### What the task asks
Give back exactly the lines of the entries below from the line with "Task: Click the rear-right heat level digit" to the line with "Given: Click the", inclusive, and only those.

### Items from a data source

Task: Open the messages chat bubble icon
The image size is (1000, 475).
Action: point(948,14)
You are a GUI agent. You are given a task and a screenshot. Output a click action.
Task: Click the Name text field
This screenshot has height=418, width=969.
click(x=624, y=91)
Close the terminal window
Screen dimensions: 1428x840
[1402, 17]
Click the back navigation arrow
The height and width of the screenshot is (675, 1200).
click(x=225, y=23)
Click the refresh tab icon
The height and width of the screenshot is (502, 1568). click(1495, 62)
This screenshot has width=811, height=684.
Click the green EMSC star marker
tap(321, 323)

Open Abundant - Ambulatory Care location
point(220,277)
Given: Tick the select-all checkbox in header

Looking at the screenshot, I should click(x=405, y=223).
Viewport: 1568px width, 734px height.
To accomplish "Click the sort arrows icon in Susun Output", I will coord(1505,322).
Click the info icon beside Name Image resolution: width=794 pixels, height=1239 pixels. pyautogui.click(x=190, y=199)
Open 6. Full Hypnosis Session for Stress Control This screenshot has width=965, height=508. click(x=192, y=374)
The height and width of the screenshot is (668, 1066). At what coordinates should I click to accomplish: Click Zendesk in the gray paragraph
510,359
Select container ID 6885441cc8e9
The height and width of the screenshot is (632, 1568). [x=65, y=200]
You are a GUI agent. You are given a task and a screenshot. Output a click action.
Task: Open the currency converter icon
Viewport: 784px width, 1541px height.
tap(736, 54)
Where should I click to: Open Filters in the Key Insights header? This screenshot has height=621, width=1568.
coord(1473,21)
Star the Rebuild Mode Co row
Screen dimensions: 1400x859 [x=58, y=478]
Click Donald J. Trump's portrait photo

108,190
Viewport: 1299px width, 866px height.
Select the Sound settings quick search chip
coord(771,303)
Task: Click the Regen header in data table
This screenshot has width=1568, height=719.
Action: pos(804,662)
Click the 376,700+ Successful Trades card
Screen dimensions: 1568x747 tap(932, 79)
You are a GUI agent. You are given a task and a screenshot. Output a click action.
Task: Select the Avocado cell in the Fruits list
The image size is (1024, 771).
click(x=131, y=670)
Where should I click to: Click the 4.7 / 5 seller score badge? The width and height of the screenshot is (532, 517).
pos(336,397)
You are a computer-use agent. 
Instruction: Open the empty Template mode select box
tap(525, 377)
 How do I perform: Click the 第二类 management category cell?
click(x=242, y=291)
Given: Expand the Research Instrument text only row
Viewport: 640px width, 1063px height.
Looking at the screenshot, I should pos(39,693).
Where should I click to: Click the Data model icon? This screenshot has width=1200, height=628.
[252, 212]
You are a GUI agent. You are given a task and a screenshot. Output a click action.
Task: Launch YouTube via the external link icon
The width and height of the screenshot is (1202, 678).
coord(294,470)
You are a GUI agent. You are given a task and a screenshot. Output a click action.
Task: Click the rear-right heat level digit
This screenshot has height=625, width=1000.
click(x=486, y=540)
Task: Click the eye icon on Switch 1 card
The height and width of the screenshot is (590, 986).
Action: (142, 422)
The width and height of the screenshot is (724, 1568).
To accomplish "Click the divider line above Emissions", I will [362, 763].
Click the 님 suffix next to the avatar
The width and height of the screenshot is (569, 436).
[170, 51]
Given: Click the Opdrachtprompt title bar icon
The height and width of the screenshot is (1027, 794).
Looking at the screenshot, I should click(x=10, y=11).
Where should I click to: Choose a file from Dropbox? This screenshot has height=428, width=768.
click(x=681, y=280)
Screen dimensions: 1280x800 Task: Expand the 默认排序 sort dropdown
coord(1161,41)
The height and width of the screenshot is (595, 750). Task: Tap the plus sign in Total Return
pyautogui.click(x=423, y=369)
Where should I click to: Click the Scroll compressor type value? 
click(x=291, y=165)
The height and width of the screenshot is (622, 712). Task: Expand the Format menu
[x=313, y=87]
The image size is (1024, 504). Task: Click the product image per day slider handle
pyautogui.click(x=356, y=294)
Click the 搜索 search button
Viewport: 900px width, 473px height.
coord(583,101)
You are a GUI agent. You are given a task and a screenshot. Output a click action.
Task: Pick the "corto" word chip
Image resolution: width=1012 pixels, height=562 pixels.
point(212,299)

### Expected answer
Task: Click the rear-right heat level digit
This screenshot has height=625, width=1000.
click(x=486, y=540)
Task: Click the eye icon on Switch 1 card
The height and width of the screenshot is (590, 986).
Action: (142, 422)
The width and height of the screenshot is (724, 1568).
To accomplish "Click the divider line above Emissions", I will [362, 763].
Click the 님 suffix next to the avatar
The width and height of the screenshot is (569, 436).
[170, 51]
Given: Click the Opdrachtprompt title bar icon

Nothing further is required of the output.